Good Morning witch’s,
Wow it’s been a powerful week with the New moon and Solar eclipse. I hope you’ve come out the other side of both with a bit more insight and knowledge. Meditating on the dark moon this week has been a powerful experience for me. The new moon is traditional the time to start things, long term spells, new projects, new aspect’s of your craft etc but it’s also the perfect time to allow the darker moon energy to show you the way forward. In Tarot the Moon card gives us the power to see the way forward because in the moon light the path forward is shown in the grey, and as we all know some times the life is not all black and white you need to be able to see the grey too. In most tarot decks you’ll also have the Goddess leading the way as well.
Well this week I have realised some things. I’ve had those light bulb moments that bring clarity to life and usually make life jus that bit easier to cope with. I won’t go in to much detail as it’s family related and some things should be kept private but enough to say that some of the sense of failure, disappointment and worthlessness I’ve carried around for the last 30 years has been projected on to me, intently or not, by someone who I looked to for guidance and affirmation, but very rarely got, is more to do with their own mental health that has been left unchecked and not owned by them. Which properly means I’m not that bad after all. I can say this after finally coming to terms with and owning may own issue’s and understanding how best to live with them. For me this has been a powerful experience, and one that I’m going to hold close to me as it’ll make interactions in the family that bit easier to deal with. The power of the new moon has shined on my path this month and I’m grateful for the experience.
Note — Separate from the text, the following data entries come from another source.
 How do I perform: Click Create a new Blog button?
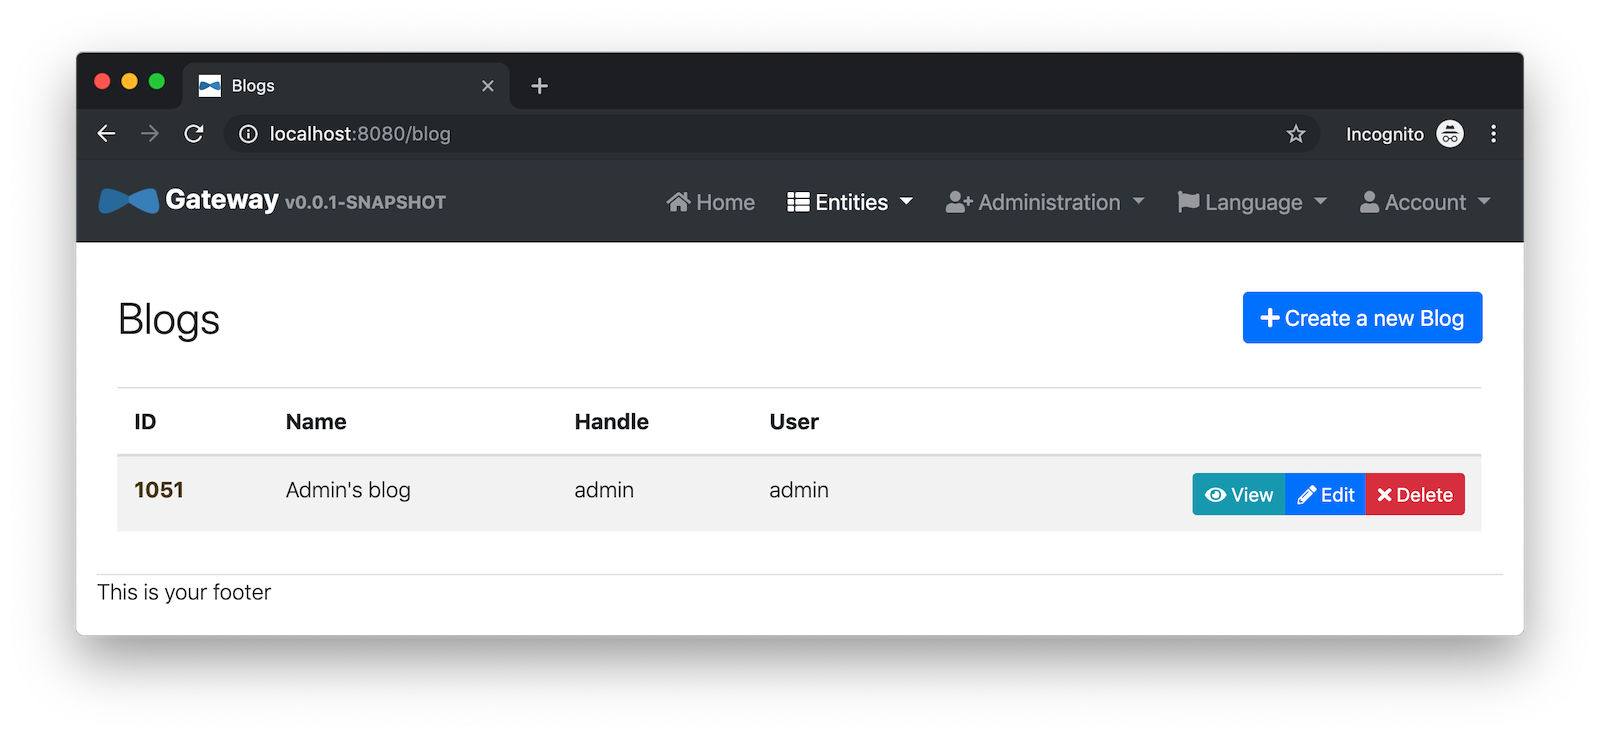click(1362, 318)
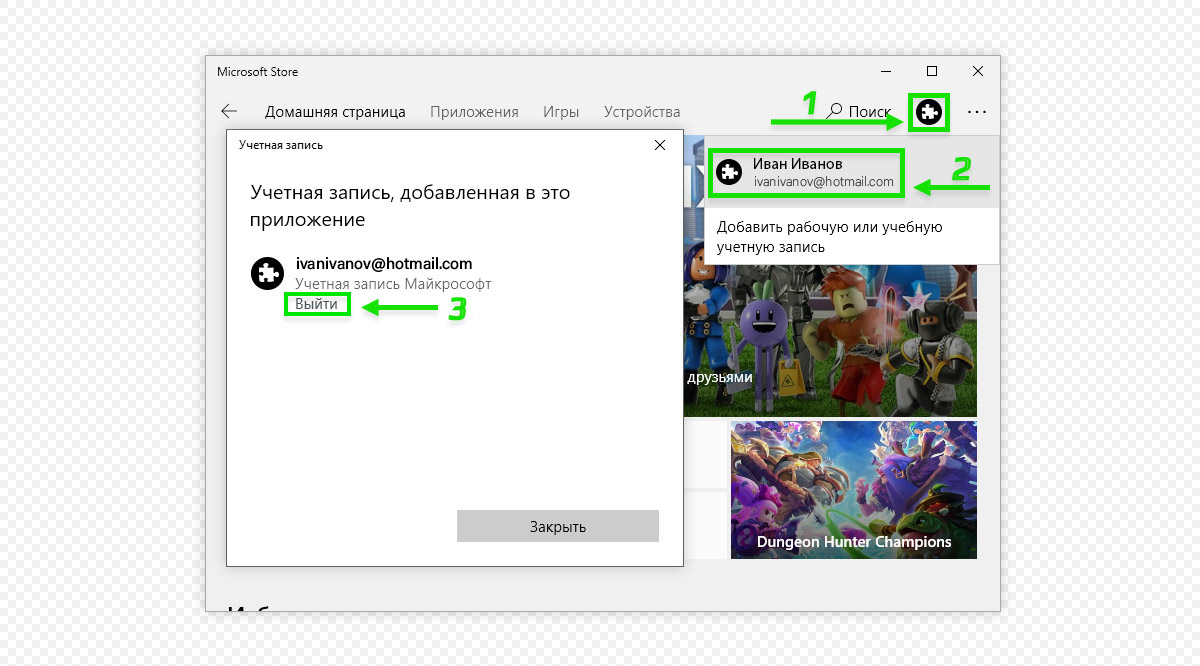Screen dimensions: 1200x666
Task: Open the profile avatar icon in the toolbar
Action: (x=928, y=112)
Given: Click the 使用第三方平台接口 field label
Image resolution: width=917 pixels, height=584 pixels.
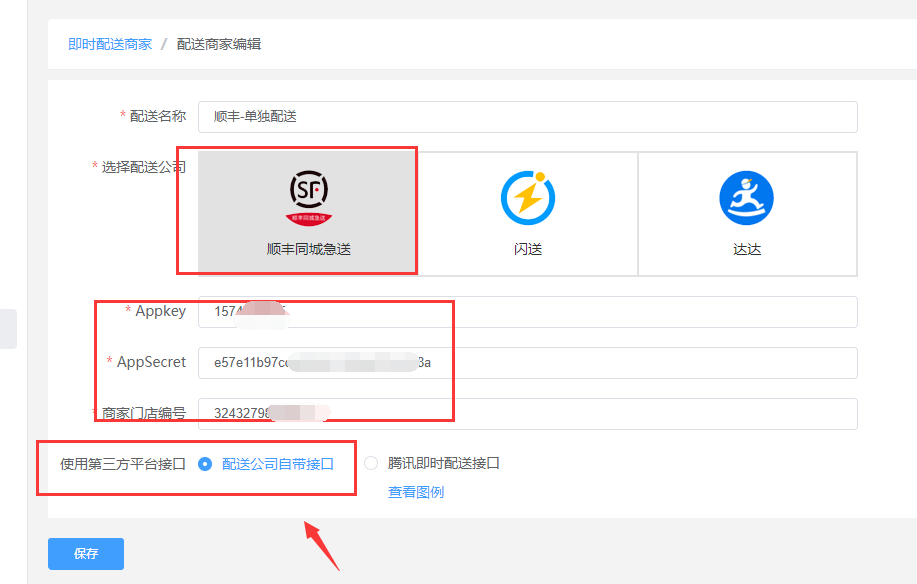Looking at the screenshot, I should coord(123,463).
This year has been so much about Healing my own experience’s and coming to terms with how I deal with life. I’m starting to see that I’m not so much a bad person and a lot of what I thought where negative thought’s are just my brain trying to make sense of what is happening to me. This work on myself, which is long over due, has been brought in to focus when I stepped out of my Witch Closet, broom stick and wand in hand. When we have the ability to change the world around us it makes you stop and think about what needs to be changed, what needs to be challenged and what is acceptable. And that’s made me focus on me, my mental health and the way I see the world. It’s been an eye opening experience for sure and one that I’m glad I’m going through. I’ve put to bed some of the hurtful experiences from school, seen how I crave stability because of the constant changes in my early teens, how I over eat to make myself feel good, how I never thought I was good enough because I was never academically gifted and how that was used against me by someone who should have known better, how I keep people at arms length because I was rejected by people I thought liked me because of the person I loved at the time. The list goes on and on. But all of that is my experience and it’s helped me to see and work on the fault’s in my own behaviour. It’s been hard work but I feel so much better for it. I now know to throw things in to the fuck it bucket a lot quicker than I have done in the past. And because I don’t see the world through the pursuit of profit and material gain, I’m always going to be an outsider and I’m ok with that. I have what I need and that’s ok to.
When meditating on the new moon it can be a powerful experience if your open to see the things you need to see.